## Work to be completed
Lay out the lines of the rows below, from the line with "Find the location of a" through the end of the rows, as a Markdown table with the columns Number and Line, leaving out blank lines and pictures.

## Data supplied

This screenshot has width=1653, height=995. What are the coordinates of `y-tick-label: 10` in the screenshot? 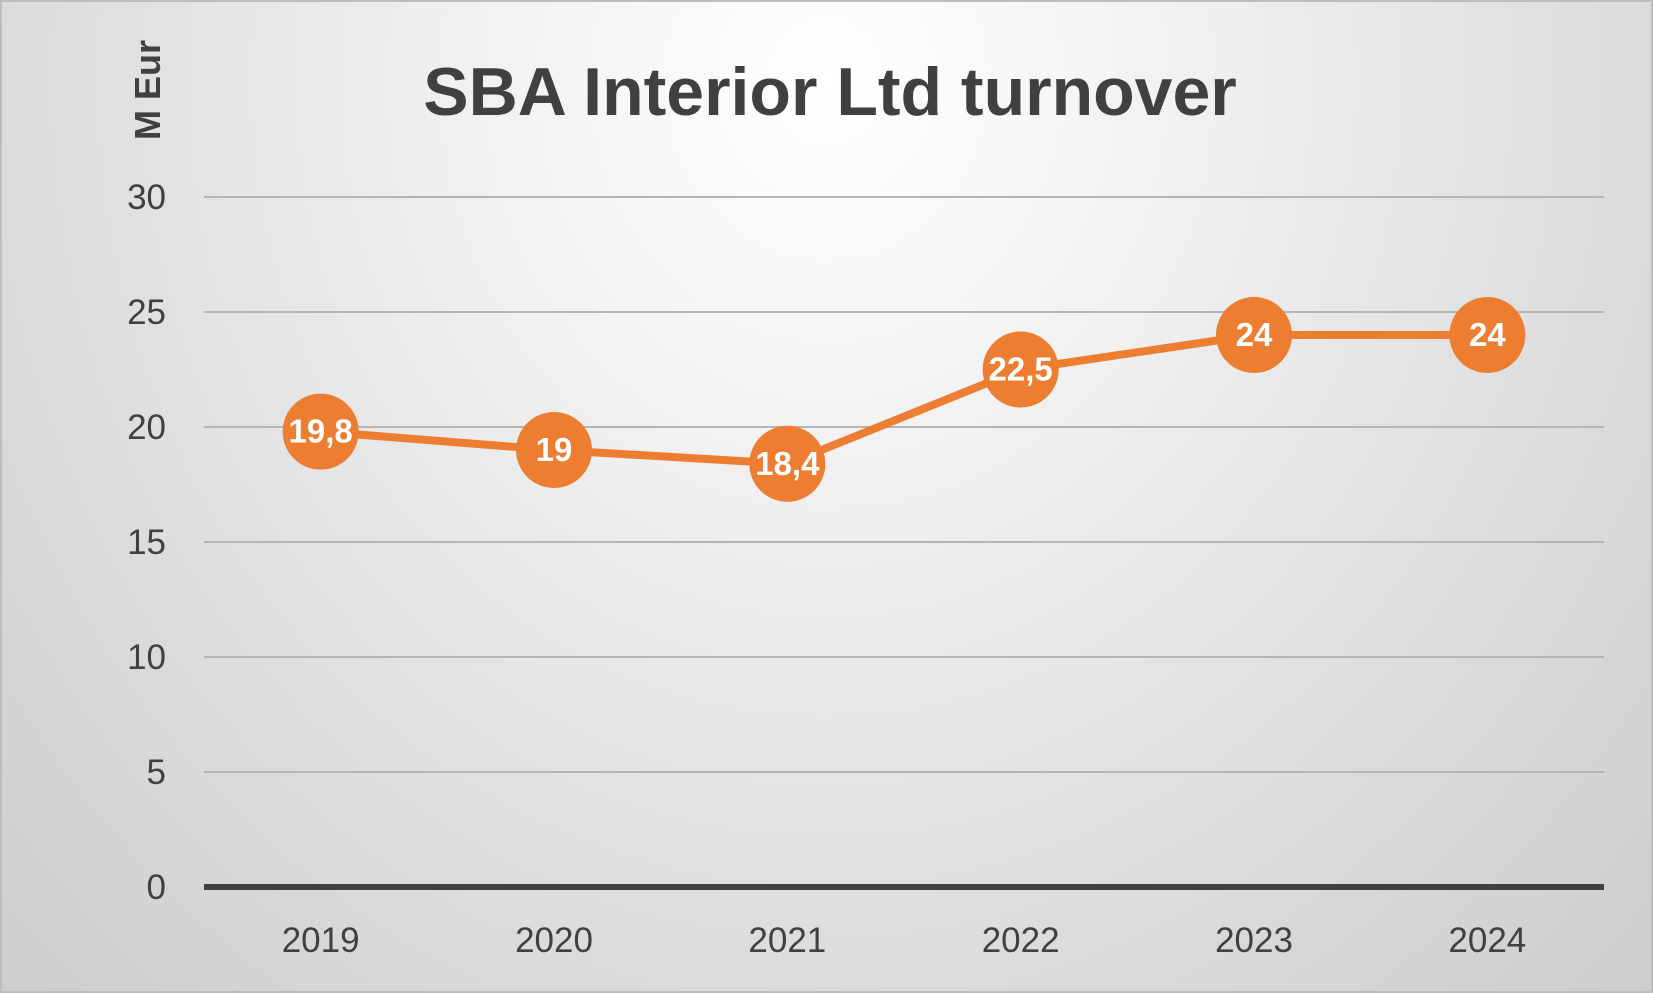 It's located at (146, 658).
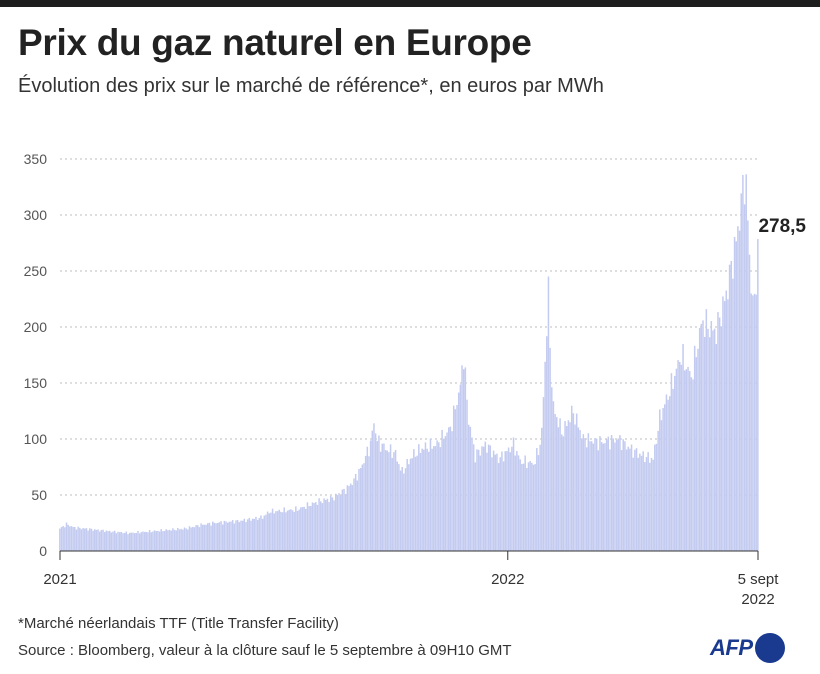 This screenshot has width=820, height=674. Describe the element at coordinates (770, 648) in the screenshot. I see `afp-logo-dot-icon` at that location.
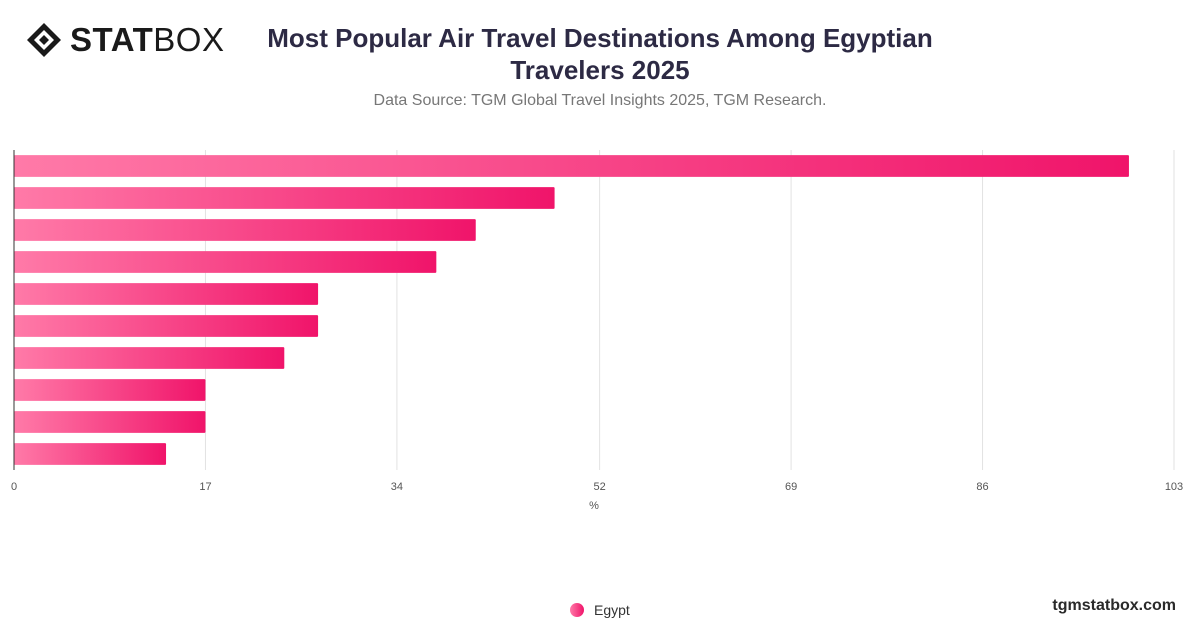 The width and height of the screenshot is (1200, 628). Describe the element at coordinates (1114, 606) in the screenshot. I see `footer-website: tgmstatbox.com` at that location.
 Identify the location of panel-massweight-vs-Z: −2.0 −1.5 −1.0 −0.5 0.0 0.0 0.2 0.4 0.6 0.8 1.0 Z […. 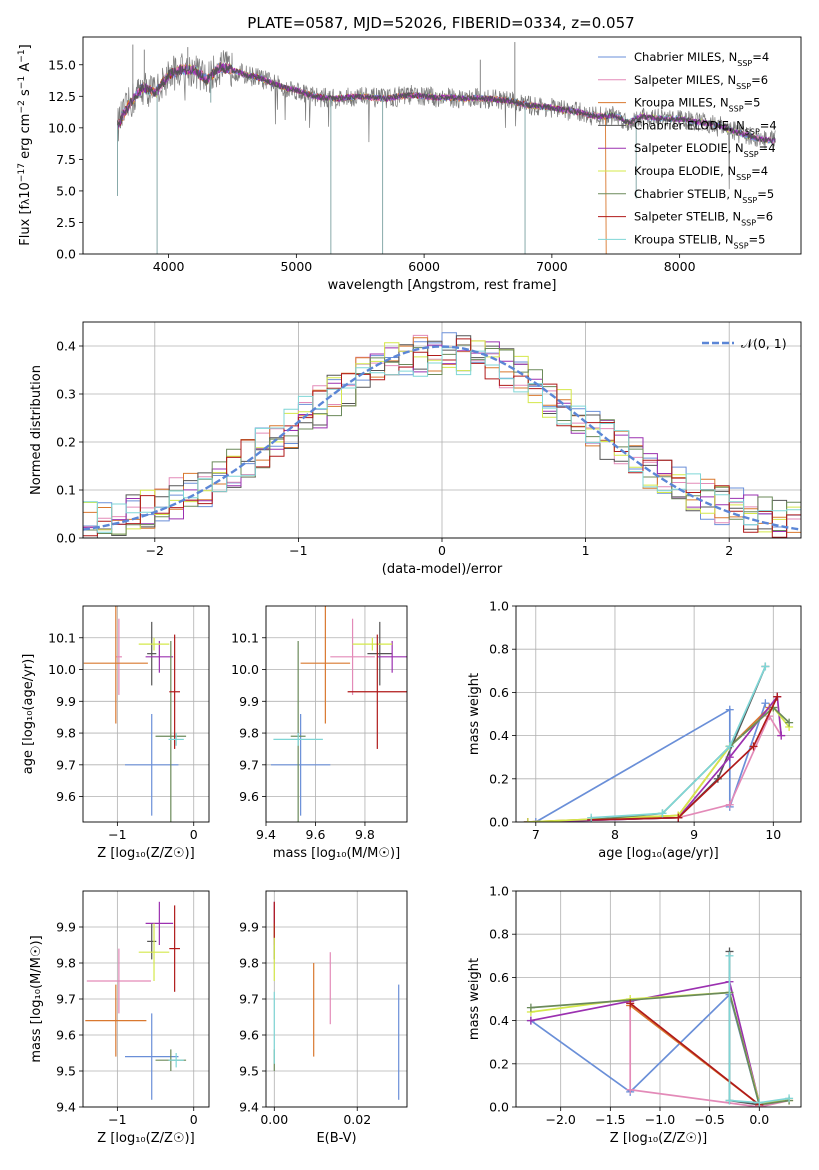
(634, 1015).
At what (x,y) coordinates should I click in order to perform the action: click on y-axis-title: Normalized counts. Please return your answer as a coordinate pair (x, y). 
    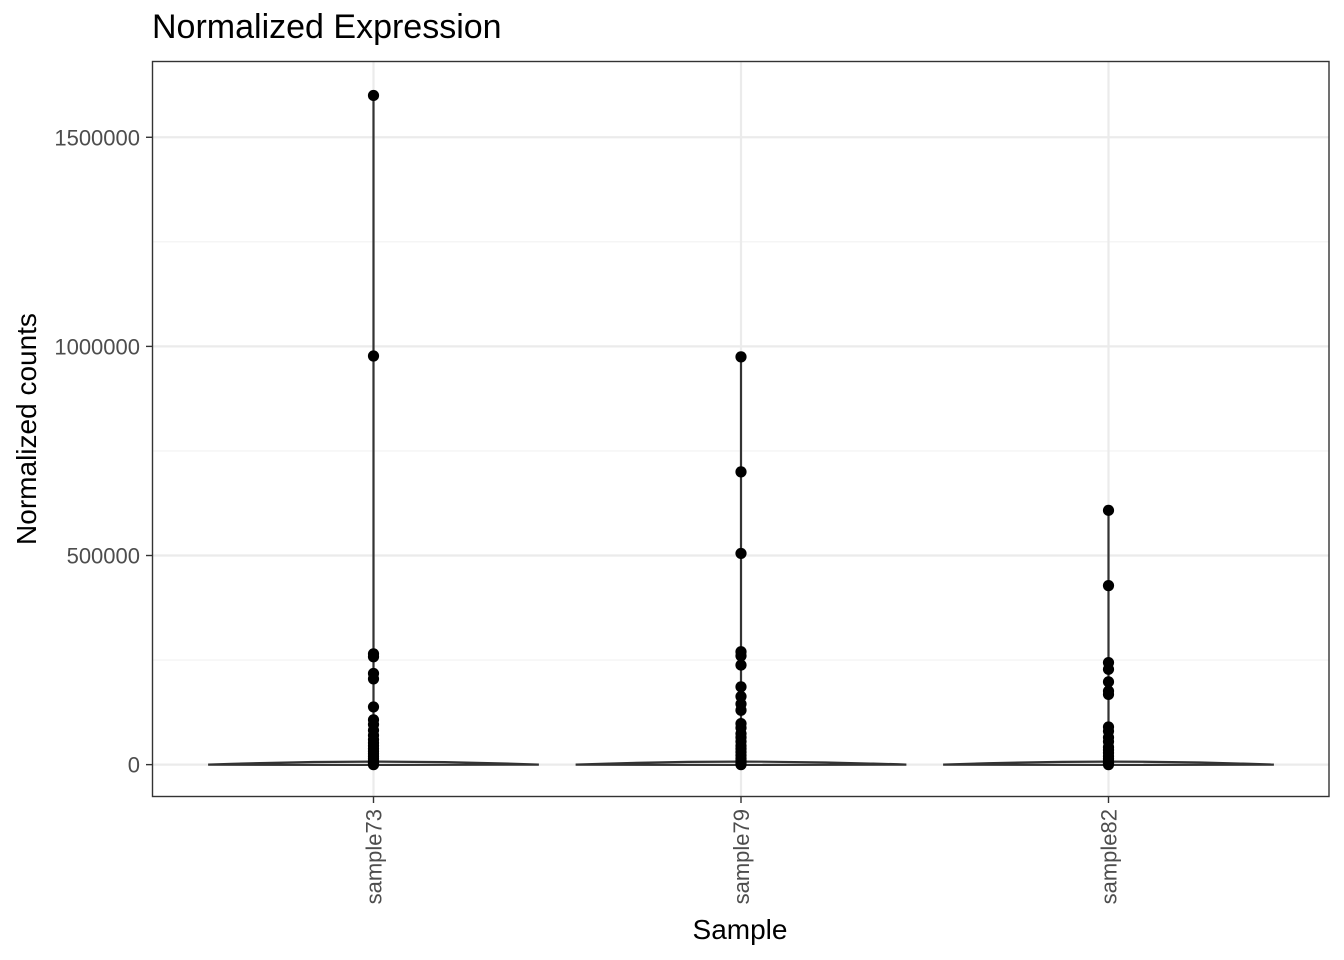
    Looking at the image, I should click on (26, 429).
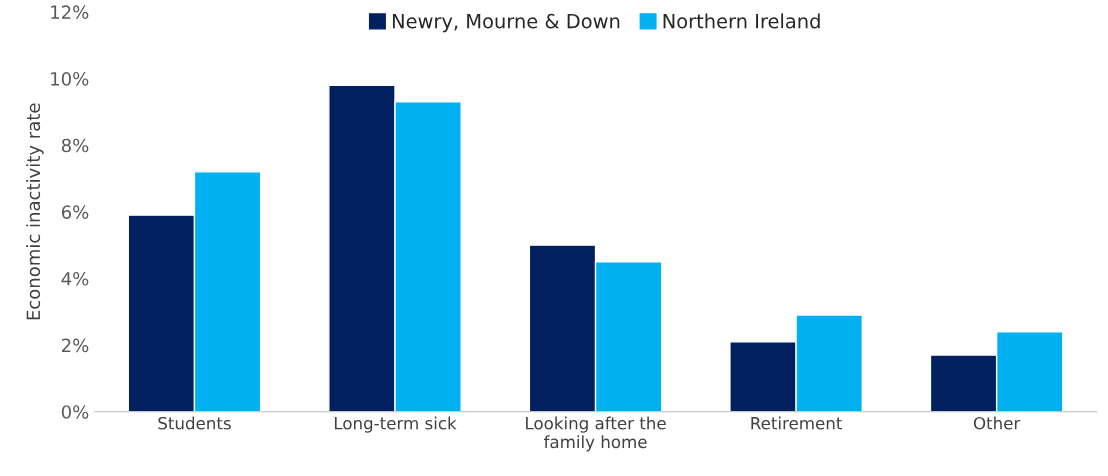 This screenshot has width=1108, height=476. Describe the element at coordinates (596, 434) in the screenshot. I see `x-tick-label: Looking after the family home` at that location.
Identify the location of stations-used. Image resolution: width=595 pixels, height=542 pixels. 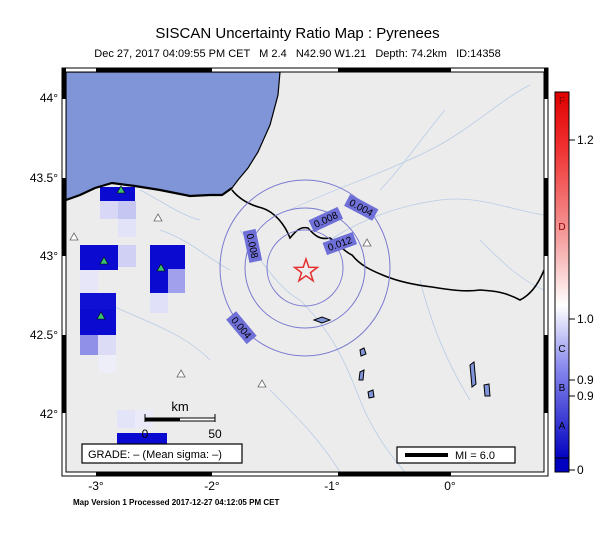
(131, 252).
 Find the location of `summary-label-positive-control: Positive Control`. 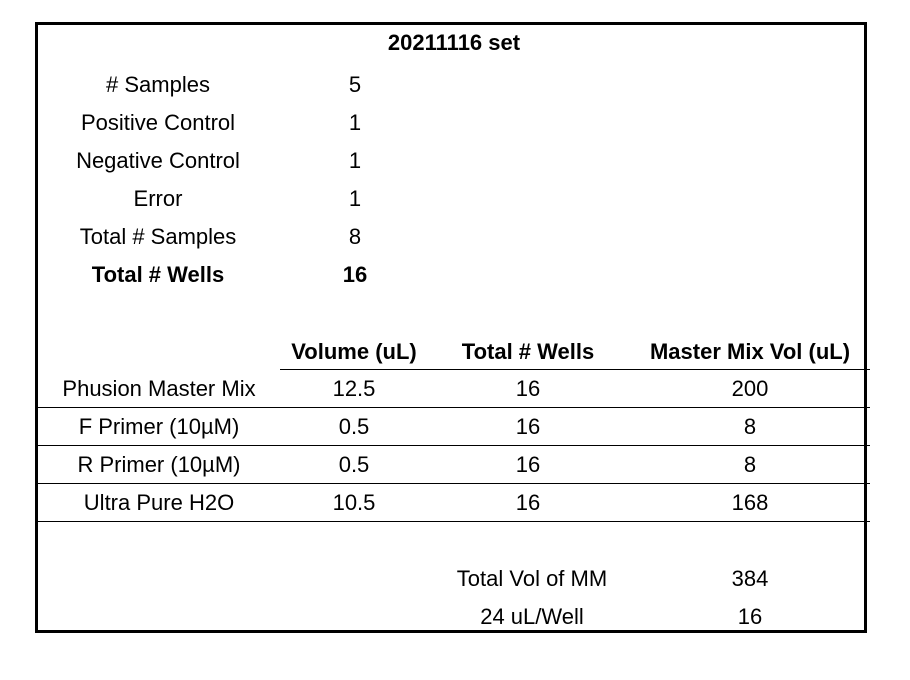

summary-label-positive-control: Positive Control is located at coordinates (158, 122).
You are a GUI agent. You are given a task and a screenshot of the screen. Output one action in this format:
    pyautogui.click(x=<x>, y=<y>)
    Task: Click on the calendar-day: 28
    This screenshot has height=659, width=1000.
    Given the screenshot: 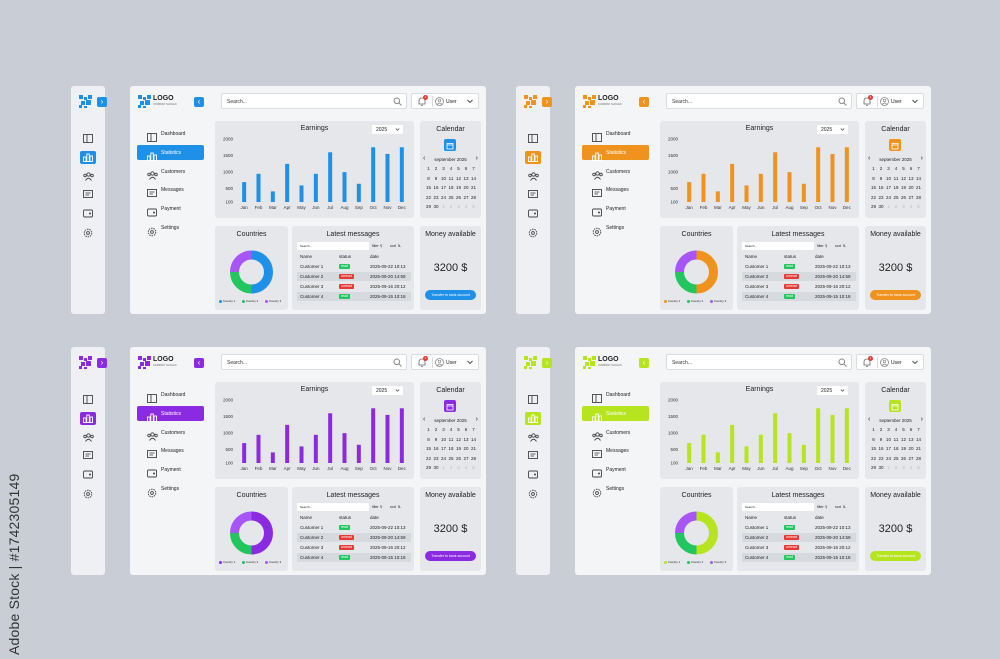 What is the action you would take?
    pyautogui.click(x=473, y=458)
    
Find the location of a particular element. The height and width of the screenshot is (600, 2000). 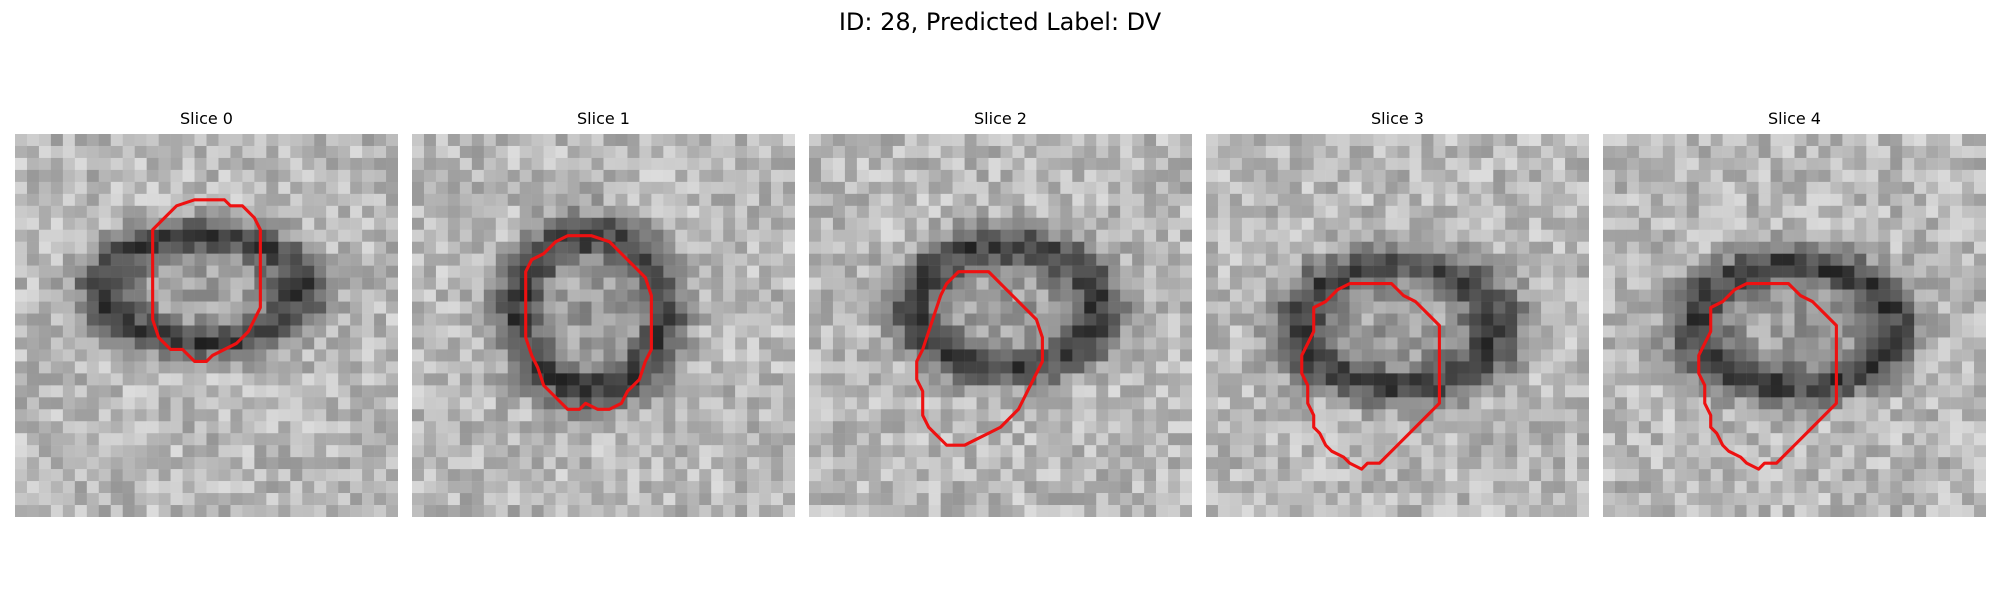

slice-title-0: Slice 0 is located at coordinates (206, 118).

## Answer box
| Number | Line |
|---|---|
| 1 | Find the location of a particular element. The height and width of the screenshot is (600, 2000).  |
| 2 | slice-title-0: Slice 0 is located at coordinates (206, 118). |